The transaction is subject to approval of the Merger Agreement by the stockholders of FaZe and GameSquare; the shares of GameSquare Common Stock issued as merger consideration shall have been approved for listing on the Nasdaq Capital Market; the registration statement filed by GameSquare in connection with the issuance shares of GameSquare Common Stock shall have be declared effective by the U.S. Securities and Exchange Commission; all required filings shall have been made and all required approvals obtained (or waiting periods expired or terminated) under any applicable antitrust law and regulatory approvals; and the absence of any law or order prohibiting consummation of the merger. The boards of directors of FaZe Clan and GameSquare have unanimously approved the transaction. The transaction is expected to close in the fourth quarter of 2023. As of February 22, 2024, stockholders of FaZe Holdings Inc. have voted to approve the proposed merger with GameSquare Holdings, Inc. As of stockholders of GameSquare Holdings have voted to approve the proposed merger with FaZe Holdings Inc. As a result of the merger, and effective as of the close of trading on March 8, 2024, FaZe's common stock (NASDAQ:FAZE) and FaZe warrants (NASDAQ:FAZEW) will cease trading.

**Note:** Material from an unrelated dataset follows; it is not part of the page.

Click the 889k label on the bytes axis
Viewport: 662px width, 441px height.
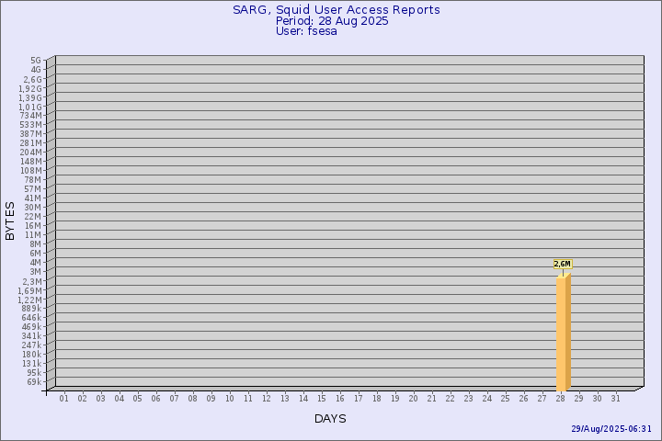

Oak Hills Securities, Inc. served as GameSquare's exclusive financial advisor and Bryan N. Wasser and Alan A. Lanis of Baker Hostetler LLP is its legal advisor. FaZe Clan's legal advisor is D. Thomas Triggs and Brian A. Sullivan of Sullivan & Triggs, LLP. Current Capital Securities LLC acted as financial advisor and rendered a fairness opinion to the Board of Directors of FaZe Clan in connection with the transaction. Continental Stock Transfer & Trust Company acted as transfer agent and Morrow Sodali LLC acted as an information agent for FaZe Clan. FaZe estimates that it will pay Morrow Sodali LLC a fee of approximately $15,000, plus reimbursement for certain out-of-pocket fees and expenses. Computershare Trust Company of Canada is the registrar and transfer agent for the GameSquare Shares. Blake, Cassels & Graydon LLP serves as Canadian counsel to GameSquare.

GameSquare Holdings, Inc. (TSXV:GAME) completed the acquisition of FaZe Holdings Inc. (NasdaqCM:FAZE) ("FaZe Clan") from AEV Esports, LLC, B. Riley Principal Investments, LLC and TF US 2 AS on March 7, 2024.